In conclusion, the comprehensive meta- analysis revealed that HCV co-infection significantly increases the risk of antituberculosis drug-induced liver injury (ATDILI). The finding carries immediate clinical implications, suggesting that clinicians should maintain a heightened vigilance when managing patients with TB/HCV co-infection. More intensive liver function monitoring and preemptive risk stratification based on the severity of underlying liver disease are strongly recommended.
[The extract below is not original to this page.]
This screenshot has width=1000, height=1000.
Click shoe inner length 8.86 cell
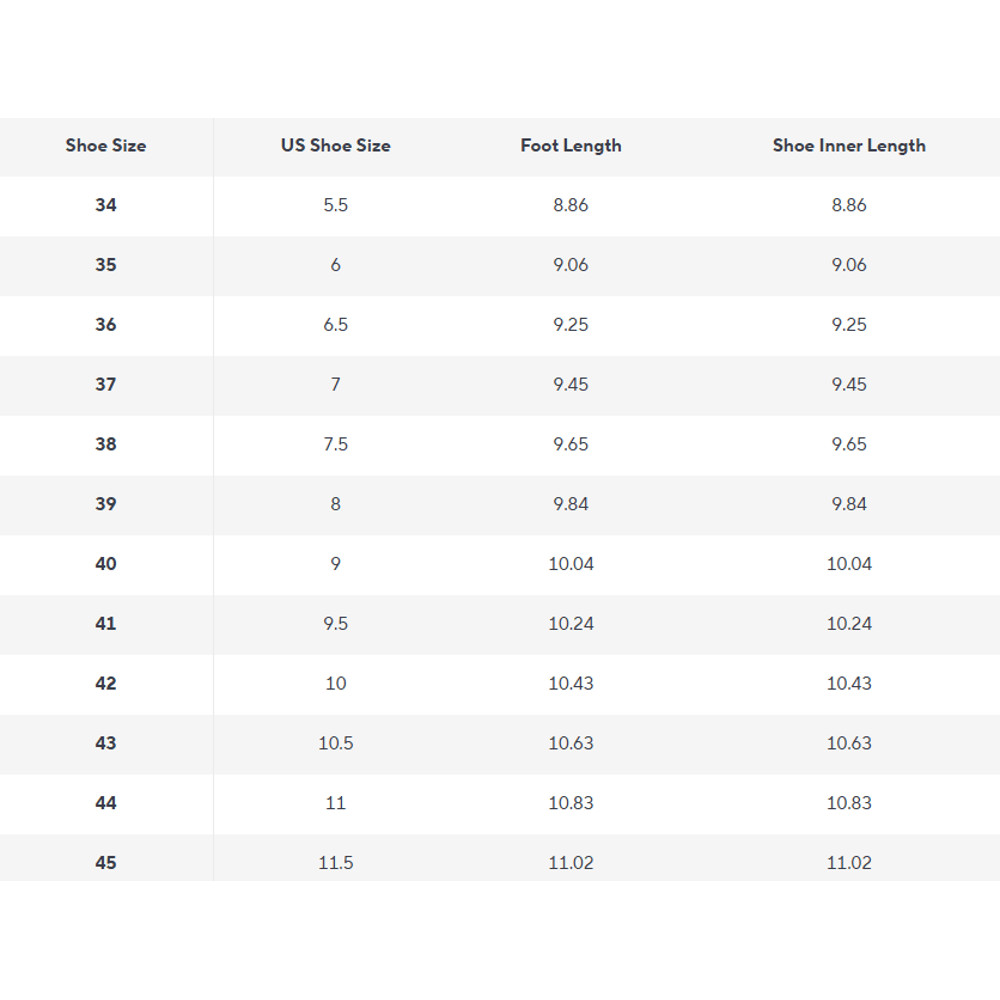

Treatment strategies should be individualized, which may include selecting less hepatotoxic regimens or adjusting drug dosages. Future research should prioritize prospective studies that accurately document HCV treatment status and liver disease severity, with the aim of developing validated risk prediction tools for co-infected patients. Such tools would help guide personalized treatment and improve safety outcomes in this vulnerable population.
The findings confirm the significant association between HCV co-infection and an increased risk of antituberculosis drug-induced liver injury (ATDILI). The convergence of indirect evidence underscores the urgency of adopting proactive clinical management strategies.
The implementation of routine HCV screening in newly diagnosed tuberculosis cases is not only epidemiologically meaningful but also represents a critical risk mitigation measure. It enables preemptive interventions such as intensified monitoring and individualized treatment planning, thereby ultimately enhancing the safety and outcomes of tuberculosis therapy.
All data relevant to this study are included in the article.